Around the same time, her good-paying job dried up, and she was faced with financial instability — another reason not to add alcoholic fuel to the fires of uncertainty. Then, even though she hadn’t been to meetings in a while, other addicts and alcoholics asked her to be a part of their sober celebration.
“After the second person asked, I said, ‘I see what you’re doing, God,’” she says with a laugh. “But then the third thing that happened was that a girl I had as a patient when I worked in treatment asked me to speak at her seven-year celebration. Now, I had decided that New Year’s Eve would be the day I drank, and I had it all planned out, so when she asked me to speak, I said, ‘Absolutely. Just send me the date.’ And it was New Year’s Day. That was it. That was the last sign I needed, and it got it out of my head.”
God, she believes, works in mysterious ways, and nowhere is that more evident than at the Friday night performances at the Nashville Recovery Center.

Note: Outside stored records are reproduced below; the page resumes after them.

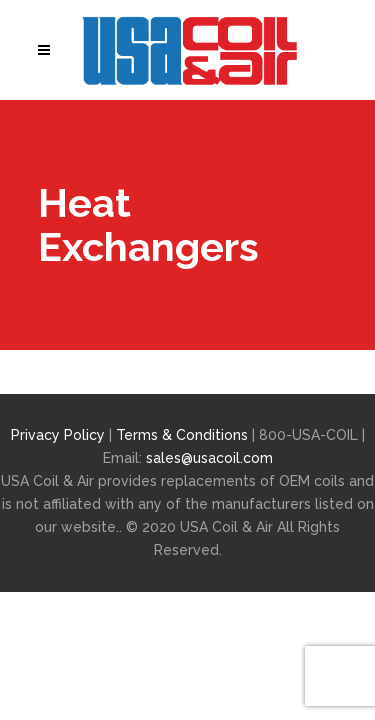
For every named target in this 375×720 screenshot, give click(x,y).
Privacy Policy (58, 435)
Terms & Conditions (184, 435)
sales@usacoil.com (209, 458)
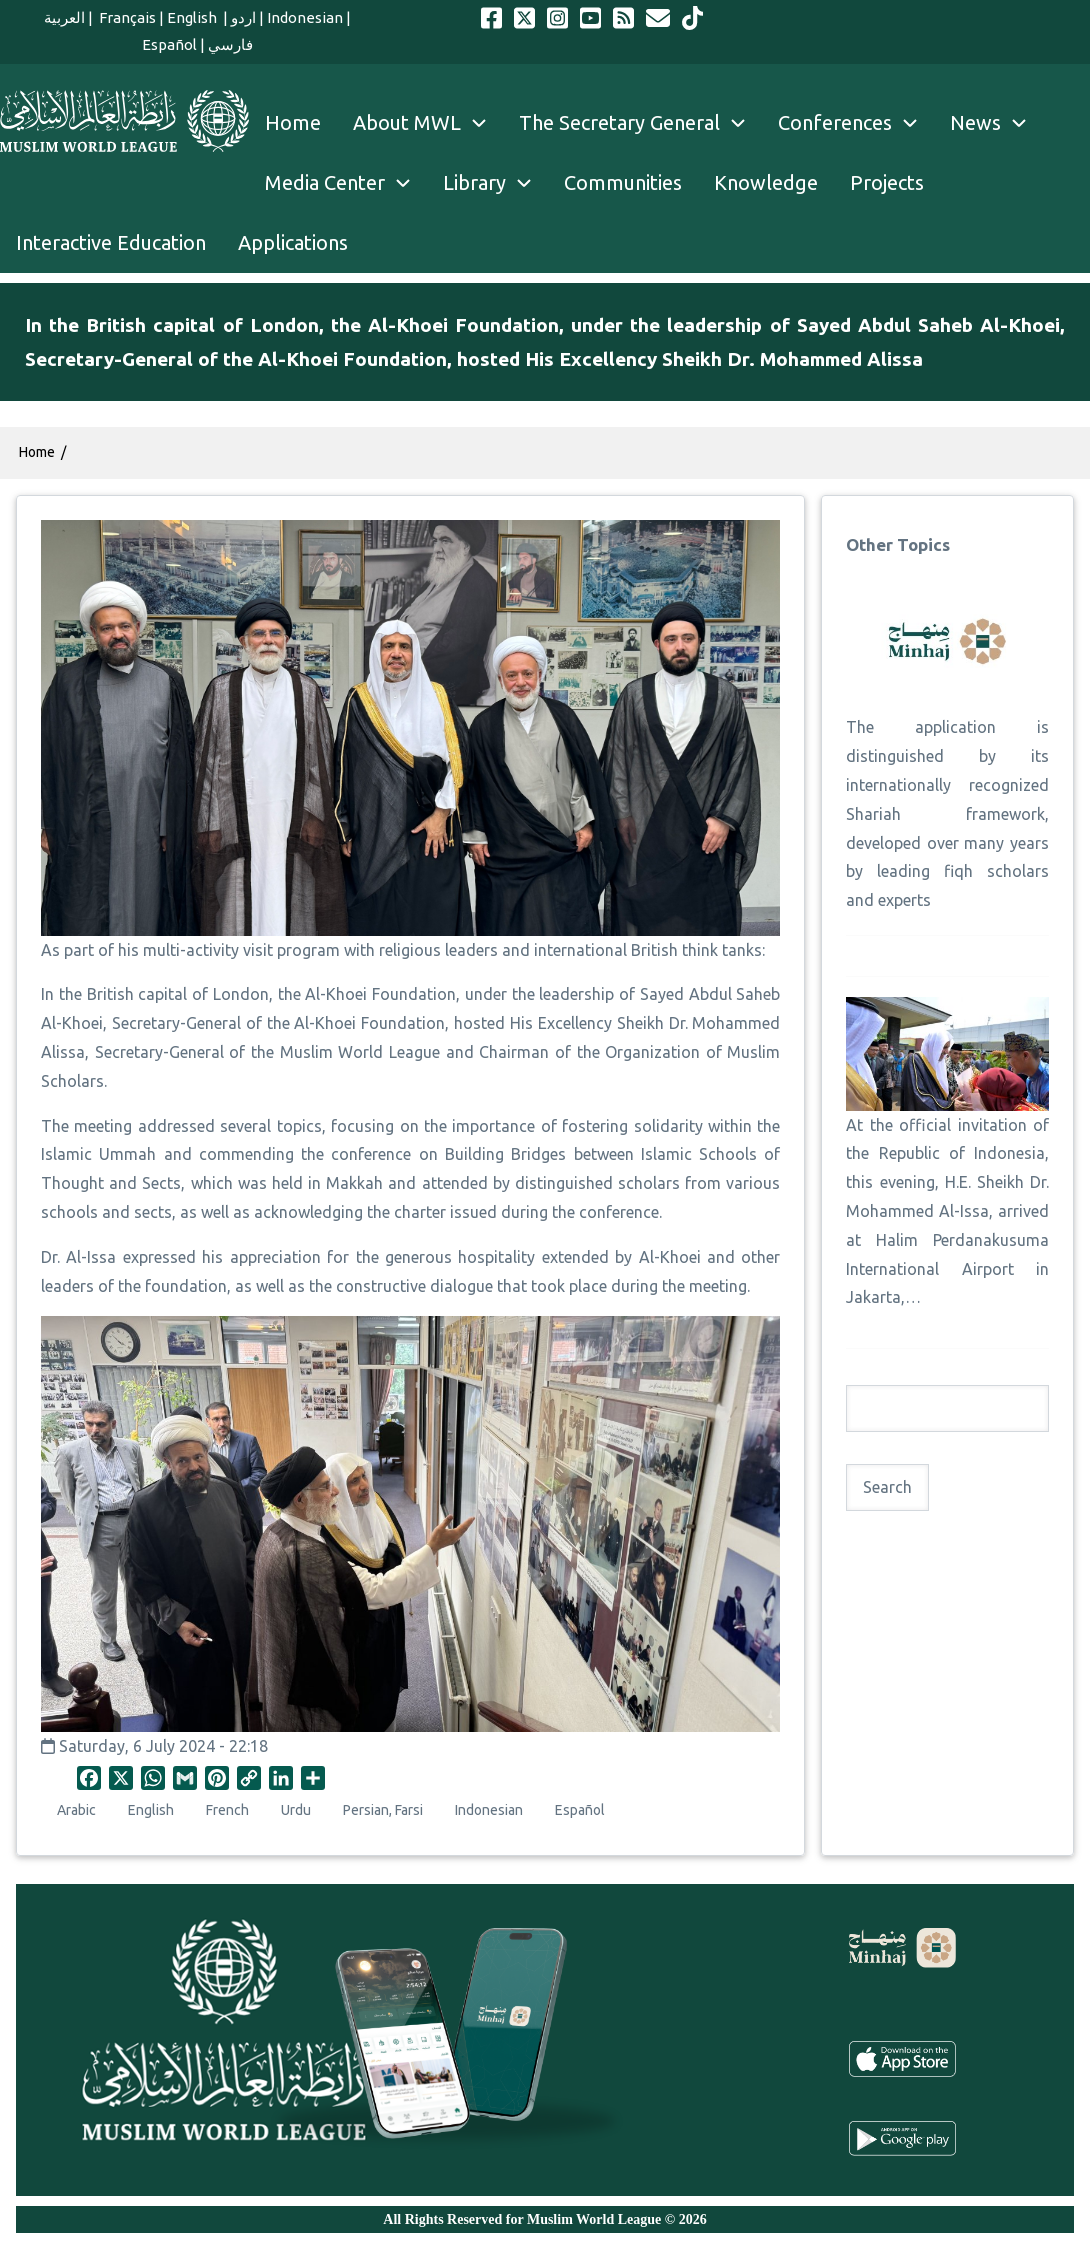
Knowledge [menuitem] (766, 182)
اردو (243, 17)
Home (37, 452)
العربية (64, 17)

Committed to maintaining regular employment, she got a job in a vape shop after losing her treatment gig; the shop happened to be inside the Nashville Recovery Center, and when she thought about turning in her notice, the owner approached her with an offer.
“He said, ‘I know who you are and what you do, and I don’t want you to leave, but you don’t belong in the vape shop,’” she says. “I said, ‘I’d really love to bring music here on Friday nights and give musicians who are newly sober a safe place and give people who are newly sober a safe place, but if you do that, you’ll need this amount of money and you’ll need to buy a sound system and build a stage.
“And he said, ‘Done.’ He built a stage, he put in a sound system, and at our first show, over 75 people were here. We’ve been doing it every Friday, and it’s free, and all are welcome. We have big people who stop by, but we also have our community playing. And anybody who wants to come and here music in a safe environment is welcome.”